History

Great Britain
- Name: HMS Burlington
- Ordered: 16 November 1693
- Builder: Sir Henry Johnson, Blackwall Yard
- Launched: 16 September 1695
- Fate: Broken up, 1733

General characteristics
- Class & type: 50-gun fourth rate ship of the line
- Tons burthen: 680 12⁄94 bm
- Length: 131 ft 3 in (40.0 m) (gundeck) 109 ft (33.2 m) (gundeck)
- Beam: 34 ft 3 in (10.4 m)
- Depth of hold: 13 ft 7 in (4.1 m)
- Propulsion: Sails
- Sail plan: Full-rigged ship
- Armament: 50 guns of various weights of shot

= HMS Burlington (1695) =

Ship of the line of the Royal Navy

HMS Burlington was a 50-gun fourth rate ship of the line of the Royal Navy, built by Sir Henry Johnson's Blackwall Yard, and launched on 16 September 1695 (along with her sistership, the Severn).

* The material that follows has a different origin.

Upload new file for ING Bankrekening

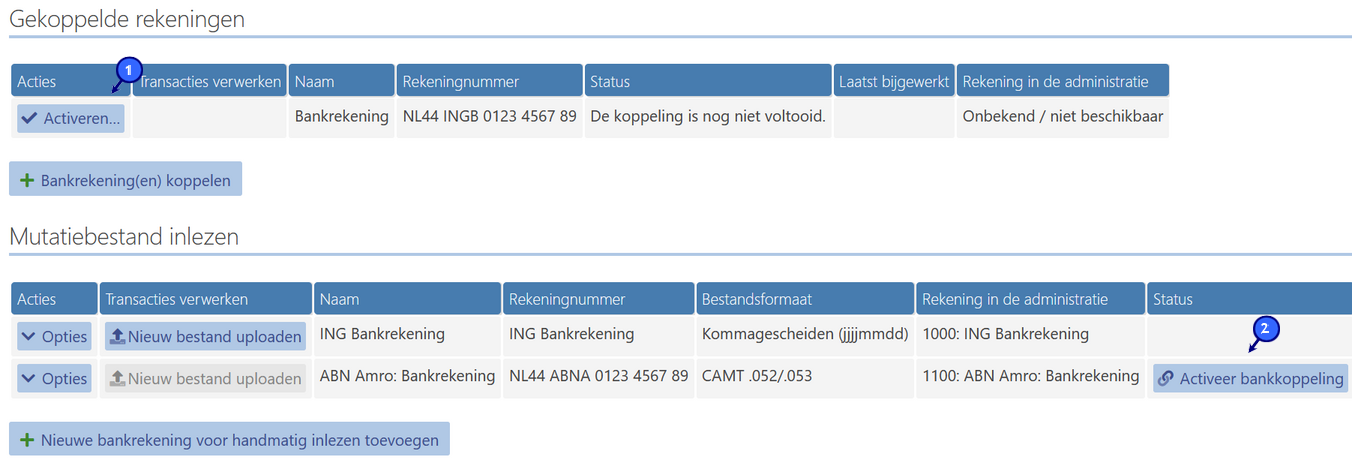[x=205, y=337]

The commercial contract had originally been agreed with Johnson on 16 November 1693 (for four ships - the Romney and Colchester, as well as the Severn and Burlington), but the latter two were delayed and a fresh contract for them agreed on 7 December 1694.

The Burlington underwent a large repair at Chatham Dockyard from 1713 to 1715, and was paid off in September 1717, and was broken up in August 1733, with a new 60-gun ship (the Augusta) being built at Deptford Dockyard to replace her.